Return each line of the listing below that contains the string "item".

====== EXTRACTED ENTRIES ======

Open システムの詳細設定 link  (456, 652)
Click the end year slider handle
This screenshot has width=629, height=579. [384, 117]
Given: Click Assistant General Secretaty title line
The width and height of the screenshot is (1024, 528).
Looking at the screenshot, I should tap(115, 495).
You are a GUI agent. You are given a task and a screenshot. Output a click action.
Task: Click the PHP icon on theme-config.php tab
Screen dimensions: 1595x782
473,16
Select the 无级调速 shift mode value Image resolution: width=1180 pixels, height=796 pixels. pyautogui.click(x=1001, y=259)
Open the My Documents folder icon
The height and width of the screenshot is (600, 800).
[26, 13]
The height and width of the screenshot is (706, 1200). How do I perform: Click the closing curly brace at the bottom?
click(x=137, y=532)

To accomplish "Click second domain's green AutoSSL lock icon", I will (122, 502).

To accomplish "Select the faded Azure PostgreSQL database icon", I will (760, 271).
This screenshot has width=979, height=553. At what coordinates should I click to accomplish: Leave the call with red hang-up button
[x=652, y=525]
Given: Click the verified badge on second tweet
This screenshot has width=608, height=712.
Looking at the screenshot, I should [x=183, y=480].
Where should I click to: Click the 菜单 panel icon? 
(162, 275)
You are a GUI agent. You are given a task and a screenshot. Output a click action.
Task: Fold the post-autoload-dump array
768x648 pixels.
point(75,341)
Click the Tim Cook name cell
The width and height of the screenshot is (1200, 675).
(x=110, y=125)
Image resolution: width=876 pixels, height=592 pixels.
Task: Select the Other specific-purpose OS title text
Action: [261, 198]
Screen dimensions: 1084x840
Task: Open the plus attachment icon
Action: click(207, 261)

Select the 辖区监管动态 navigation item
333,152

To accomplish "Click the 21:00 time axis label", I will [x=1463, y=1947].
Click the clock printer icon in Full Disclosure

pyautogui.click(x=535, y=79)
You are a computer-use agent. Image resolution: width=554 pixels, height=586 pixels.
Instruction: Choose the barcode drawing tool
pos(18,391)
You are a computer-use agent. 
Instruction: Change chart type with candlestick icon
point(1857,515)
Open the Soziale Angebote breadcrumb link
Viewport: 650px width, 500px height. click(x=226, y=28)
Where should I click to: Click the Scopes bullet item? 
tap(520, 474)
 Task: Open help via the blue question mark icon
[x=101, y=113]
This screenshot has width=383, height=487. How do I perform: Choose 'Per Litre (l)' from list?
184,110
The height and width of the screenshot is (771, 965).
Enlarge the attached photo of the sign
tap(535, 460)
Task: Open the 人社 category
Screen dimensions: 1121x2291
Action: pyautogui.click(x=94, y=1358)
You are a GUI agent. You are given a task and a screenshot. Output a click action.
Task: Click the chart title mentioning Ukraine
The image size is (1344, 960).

======

* RESULT FOR THIS EXERCISE
Select the 辖区监管动态 navigation item
Where should I click to: Click the Scopes bullet item? 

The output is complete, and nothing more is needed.